For resale properties older than 15 years, the full structural survey is essential rather than optional. Properties built before 2006 (when Spain updated building standards under the Código Técnico de la Edificación) may not meet current energy efficiency, waterproofing, or acoustic insulation standards. The survey should quantify the cost of bringing the property to a comfortable modern standard, which then informs your offer price.
How to find an independent surveyor on the Costa del Sol
The key word is independent. Never use a surveyor recommended by the selling agent or the developer. Their commercial interest is in the sale completing, not in flagging problems. Look for a qualified arquitecto técnico (technical architect) or aparejador registered with the Colegio Oficial de Aparejadores in Málaga. These professionals hold Spanish building qualifications and carry professional indemnity insurance.
Several British-qualified chartered surveyors (RICS members) operate on the Costa del Sol, offering reports in English that follow UK survey standards. This is useful for buyers accustomed to the RICS format and for mortgage lenders who require a survey in English. Expect to pay €600 to €1,500 for a RICS-standard building survey, depending on property size. Spanish-qualified aparejadores typically charge €400 to €800 for an equivalent inspection with a report in Spanish (some offer English translations).
We maintain a list of independent surveyors we have worked with across the Costa del Sol and can provide introductions. When choosing a surveyor, confirm three things: their professional registration number, their insurance coverage, and that they have experience with the specific property type you are buying (a surveyor experienced in apartment complexes may not be the best choice for a hillside villa with extensive terracing and retaining walls).

_Stated exercise 1_
Transcribe the records from their first line through the line containing "This screenshot has width=1456, height=819. Describe", including both of those lines.

[Target position records]

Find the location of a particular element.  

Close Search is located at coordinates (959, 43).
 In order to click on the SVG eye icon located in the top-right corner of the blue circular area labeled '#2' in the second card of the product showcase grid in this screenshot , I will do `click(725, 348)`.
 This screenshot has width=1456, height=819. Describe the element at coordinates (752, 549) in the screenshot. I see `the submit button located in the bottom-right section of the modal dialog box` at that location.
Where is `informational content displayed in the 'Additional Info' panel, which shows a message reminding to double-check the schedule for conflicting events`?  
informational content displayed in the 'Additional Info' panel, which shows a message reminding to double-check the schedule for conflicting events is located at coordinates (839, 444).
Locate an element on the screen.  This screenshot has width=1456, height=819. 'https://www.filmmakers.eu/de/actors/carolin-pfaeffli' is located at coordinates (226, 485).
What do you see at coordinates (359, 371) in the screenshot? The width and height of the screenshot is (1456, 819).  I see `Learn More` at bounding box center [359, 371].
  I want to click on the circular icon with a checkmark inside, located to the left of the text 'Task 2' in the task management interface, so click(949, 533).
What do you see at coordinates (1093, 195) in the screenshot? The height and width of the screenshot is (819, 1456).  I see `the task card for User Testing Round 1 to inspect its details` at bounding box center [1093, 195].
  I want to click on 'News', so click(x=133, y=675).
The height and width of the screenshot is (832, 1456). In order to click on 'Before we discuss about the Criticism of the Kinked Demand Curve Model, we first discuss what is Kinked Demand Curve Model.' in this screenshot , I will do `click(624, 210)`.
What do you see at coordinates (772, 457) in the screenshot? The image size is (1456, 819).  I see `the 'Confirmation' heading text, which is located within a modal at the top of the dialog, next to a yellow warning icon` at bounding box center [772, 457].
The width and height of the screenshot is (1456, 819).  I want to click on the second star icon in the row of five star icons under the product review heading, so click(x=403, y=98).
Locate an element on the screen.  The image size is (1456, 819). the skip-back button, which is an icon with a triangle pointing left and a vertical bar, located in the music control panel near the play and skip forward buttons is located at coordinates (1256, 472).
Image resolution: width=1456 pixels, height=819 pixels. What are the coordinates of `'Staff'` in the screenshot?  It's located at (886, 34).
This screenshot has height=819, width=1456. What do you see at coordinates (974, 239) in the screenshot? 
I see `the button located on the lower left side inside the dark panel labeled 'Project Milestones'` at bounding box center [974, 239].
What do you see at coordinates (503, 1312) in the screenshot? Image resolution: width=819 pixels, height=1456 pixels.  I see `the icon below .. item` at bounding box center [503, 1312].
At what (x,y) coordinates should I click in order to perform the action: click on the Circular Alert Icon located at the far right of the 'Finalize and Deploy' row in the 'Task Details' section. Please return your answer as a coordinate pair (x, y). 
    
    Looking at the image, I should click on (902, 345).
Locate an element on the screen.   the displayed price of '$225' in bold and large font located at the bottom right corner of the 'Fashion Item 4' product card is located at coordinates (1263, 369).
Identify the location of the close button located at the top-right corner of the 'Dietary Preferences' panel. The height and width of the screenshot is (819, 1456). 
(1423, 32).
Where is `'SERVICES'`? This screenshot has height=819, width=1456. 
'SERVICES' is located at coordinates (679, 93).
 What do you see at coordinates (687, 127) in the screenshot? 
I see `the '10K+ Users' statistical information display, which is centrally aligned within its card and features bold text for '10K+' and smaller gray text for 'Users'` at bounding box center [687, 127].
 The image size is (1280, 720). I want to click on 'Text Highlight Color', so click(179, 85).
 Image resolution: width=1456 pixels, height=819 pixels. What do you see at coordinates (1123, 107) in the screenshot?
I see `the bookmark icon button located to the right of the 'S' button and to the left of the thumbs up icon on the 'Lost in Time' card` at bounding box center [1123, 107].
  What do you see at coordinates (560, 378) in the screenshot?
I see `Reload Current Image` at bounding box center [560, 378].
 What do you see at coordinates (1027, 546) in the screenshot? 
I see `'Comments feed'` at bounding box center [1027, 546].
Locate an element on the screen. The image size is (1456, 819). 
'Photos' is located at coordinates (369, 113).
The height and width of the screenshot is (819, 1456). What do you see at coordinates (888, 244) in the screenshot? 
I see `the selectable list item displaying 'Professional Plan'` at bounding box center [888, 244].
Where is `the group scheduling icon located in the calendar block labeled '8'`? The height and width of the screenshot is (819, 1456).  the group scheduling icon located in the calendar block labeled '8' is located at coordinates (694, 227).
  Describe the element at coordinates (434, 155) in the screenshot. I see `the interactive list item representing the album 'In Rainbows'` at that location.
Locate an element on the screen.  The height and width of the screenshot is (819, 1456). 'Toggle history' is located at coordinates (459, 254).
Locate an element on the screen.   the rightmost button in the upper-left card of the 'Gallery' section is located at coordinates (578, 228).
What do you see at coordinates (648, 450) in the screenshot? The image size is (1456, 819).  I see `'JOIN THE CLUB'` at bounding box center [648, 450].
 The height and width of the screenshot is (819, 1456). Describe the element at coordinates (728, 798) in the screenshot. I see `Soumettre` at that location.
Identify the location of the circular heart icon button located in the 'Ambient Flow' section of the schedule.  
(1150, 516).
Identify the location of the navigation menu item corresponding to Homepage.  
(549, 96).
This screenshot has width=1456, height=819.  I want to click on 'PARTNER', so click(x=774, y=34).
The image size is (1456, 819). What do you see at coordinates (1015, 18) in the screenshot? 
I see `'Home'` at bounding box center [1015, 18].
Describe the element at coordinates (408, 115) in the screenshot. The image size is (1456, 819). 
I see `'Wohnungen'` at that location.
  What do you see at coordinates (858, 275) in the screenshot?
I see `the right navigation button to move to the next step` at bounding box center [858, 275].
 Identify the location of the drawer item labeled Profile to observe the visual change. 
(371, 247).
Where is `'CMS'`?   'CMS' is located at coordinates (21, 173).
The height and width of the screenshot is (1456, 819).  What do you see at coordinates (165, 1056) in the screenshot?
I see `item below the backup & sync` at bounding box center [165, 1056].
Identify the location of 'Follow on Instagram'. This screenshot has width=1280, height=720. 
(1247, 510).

_Stated exercise 2_
Reproduce word for word the part of the surveyor passage that starts at "For resale properties" and ends after "your offer price.".

_Written response 1_
Find the location of a particular element.  

Close Search is located at coordinates (959, 43).
 In order to click on the SVG eye icon located in the top-right corner of the blue circular area labeled '#2' in the second card of the product showcase grid in this screenshot , I will do `click(725, 348)`.
 This screenshot has width=1456, height=819. Describe the element at coordinates (752, 549) in the screenshot. I see `the submit button located in the bottom-right section of the modal dialog box` at that location.

_Written response 2_
For resale properties older than 15 years, the full structural survey is essential rather than optional. Properties built before 2006 (when Spain updated building standards under the Código Técnico de la Edificación) may not meet current energy efficiency, waterproofing, or acoustic insulation standards. The survey should quantify the cost of bringing the property to a comfortable modern standard, which then informs your offer price.